MAESTRO Data sets

DATA SETS

Data sets used in the study and detailed validation results. The respective PDB files are accessible as zip archives in column “STRUCTURES”.

Dataset Size Structures Prediction Validation Source/Ref.
SP1 2648 single point mutations 131 ΔΔG 5-fold cross validation Dehouck et al., 2009
SP2 350 single point mutations 67 ΔΔG performance test Dehouck et al., 2009
SP3 1925 single point mutations 55 ΔΔG 20-fold cross validation Masso et al., 2008; Capriotti et al., 2005
SP4 1765 single point mutations 98 ΔΔG 10-fold cross validation ProTherm DB
MP 479 multi point mutations 57 ΔΔG 10-fold cross validation ProTherm DB
SS1 75 disulfide bonds 75 S-S bond performance test Salam et al., 2014
minimized structures 75 S-S bond performance test (Salam et al., 2014)*
SS2 15 engineered disulfide bonds 13 S-S bond performance test Salam et al., 2014

The meaning of the sign of a ∆∆G varies from data set to data set.

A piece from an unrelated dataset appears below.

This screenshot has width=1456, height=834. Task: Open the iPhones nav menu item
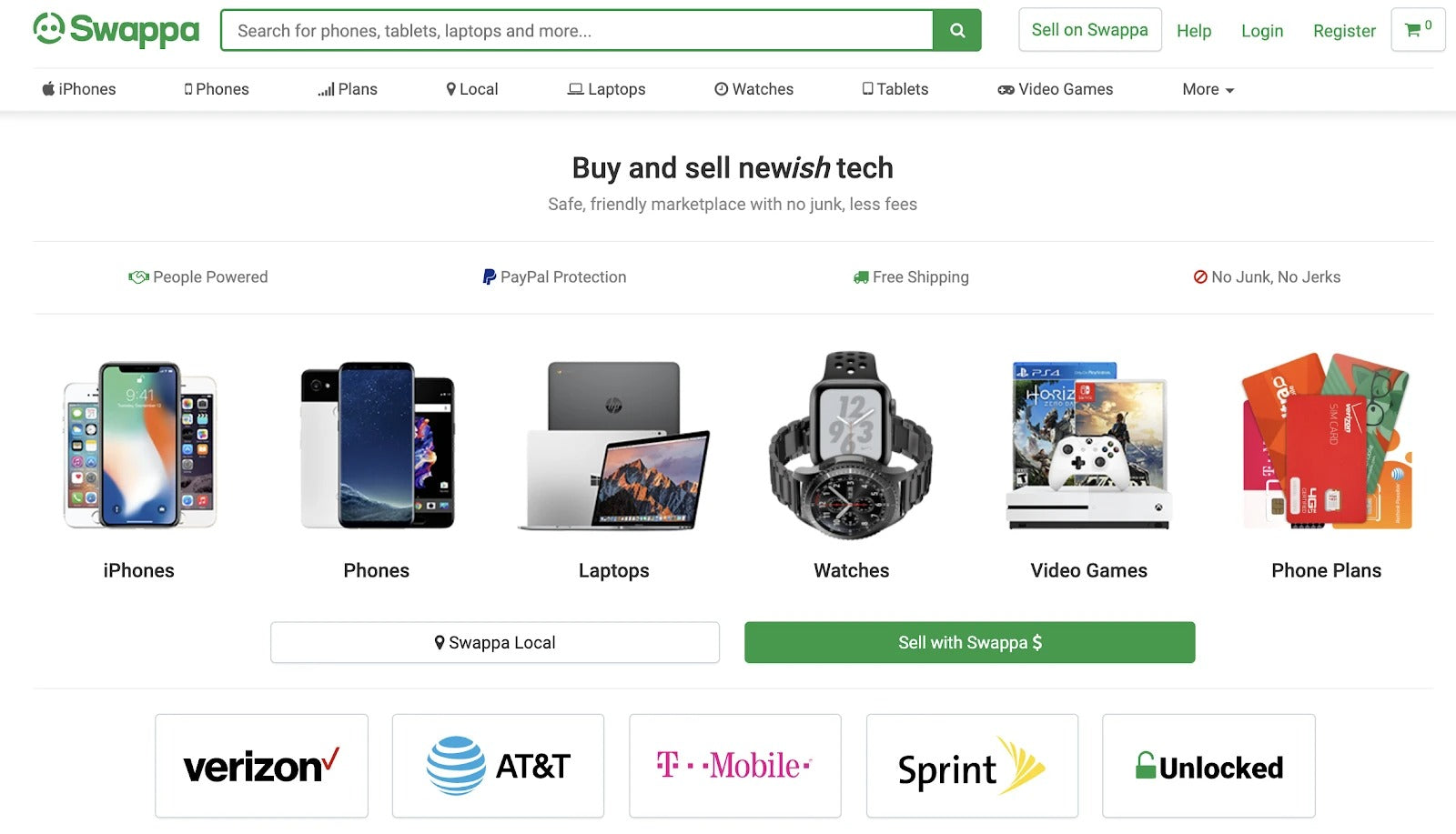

We defined negative ∆∆G as an increase in the stability of a protein, while positive values indicates a destabilization and adopted all data sets to this definition.

*) The models (minimized structure) used in Salam et al. 2014 were not available. Therefore, we applied a comparable procedure and provide the resulting structures here.